Faheem Hasnain, Chairman, Co-Founder, and CEO, stated, “We initiated the registrational PROSERA Study last year, marking a milestone. We’re advancing well with site activations and enrollment.” Gossamer leverages new Japanese regulatory guidelines to include Japanese subjects in the study without a bridging study, potentially expediting seralutinib’s availability in Japan.

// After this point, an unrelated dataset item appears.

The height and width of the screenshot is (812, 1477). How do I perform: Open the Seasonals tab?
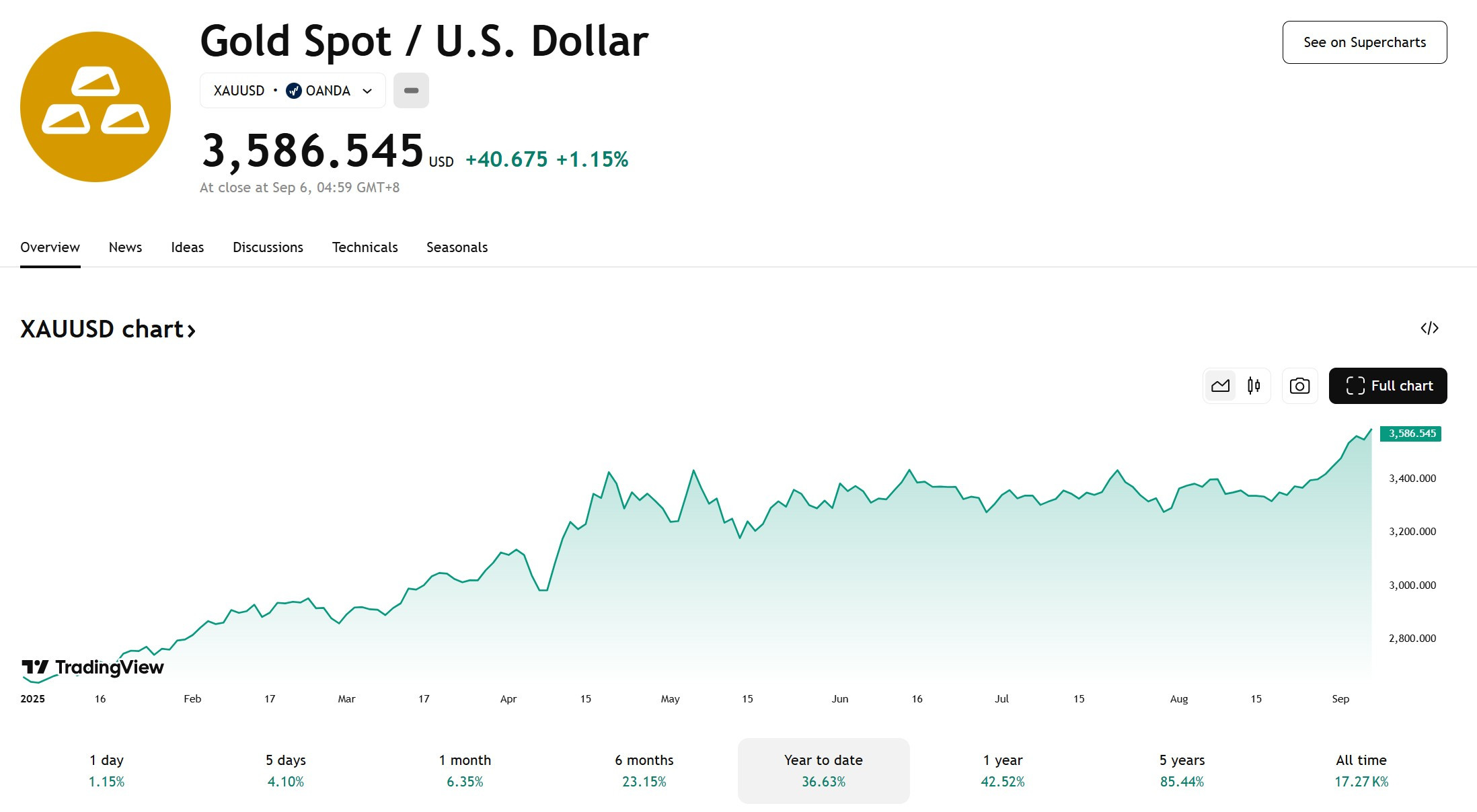pos(457,247)
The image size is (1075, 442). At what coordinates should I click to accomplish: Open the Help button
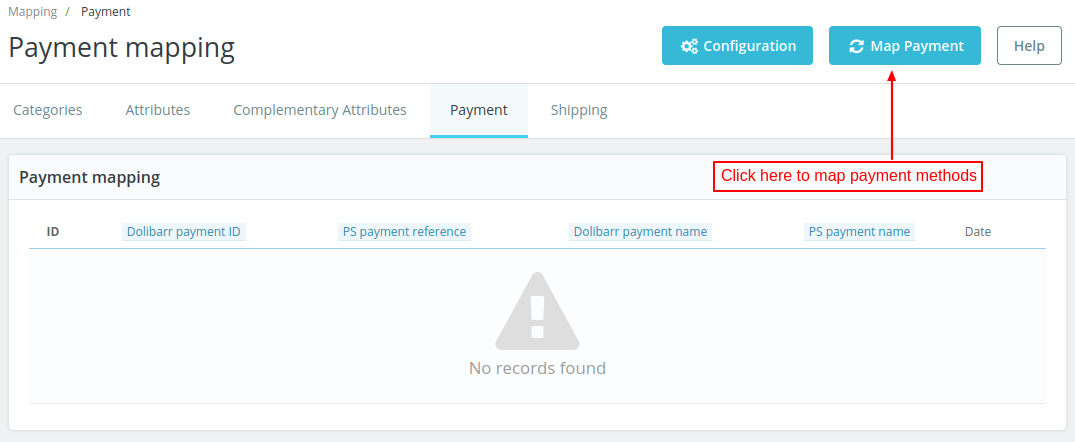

Seralutinib (GB002): Inhaled PDGFR, CSF1R, and c-KIT Inhibitor
The Phase 3 PROSERA Study dosed its first PAH patient in Q4 2023, aiming for Functional Class II and III PAH patients globally. Topline results are anticipated in Q4 2025. The Pharmaceuticals and Medical Devices Agency of Japan permitted Japanese trial site inclusion, potentially paving the way for a commercial application.
Financial Results for Quarter and Full Year Ended December 31, 2023
Cash, Cash Equivalents, and Marketable Securities: Gossamer had $296.4 million as of December 31, 2023, expected to fund operations into H1 2026. Research and Development (R&D) Expenses: Q4 2023 R&D expenses were $30.0 million compared to $41.5 million in Q4 2022. Full-year 2023 R&D expenses were $135.3 million versus $170.9 million in 2022. General and Administrative (G&A) Expenses: Q4 2023 G&A expenses were $9.1 million compared to $12.8 million in Q4 2022. Full-year 2023 G&A expenses were $38.5 million versus $47.6 million in 2022. Net Loss: Q4 2023 net loss was $48.1 million, or $0.21 per share, compared to $55.8 million, or $0.59 per share, in Q4 2022. Full-year 2023 net loss was $179.8 million, or $1.18 per share, versus $229.4 million, or $2.71 per share, in 2022.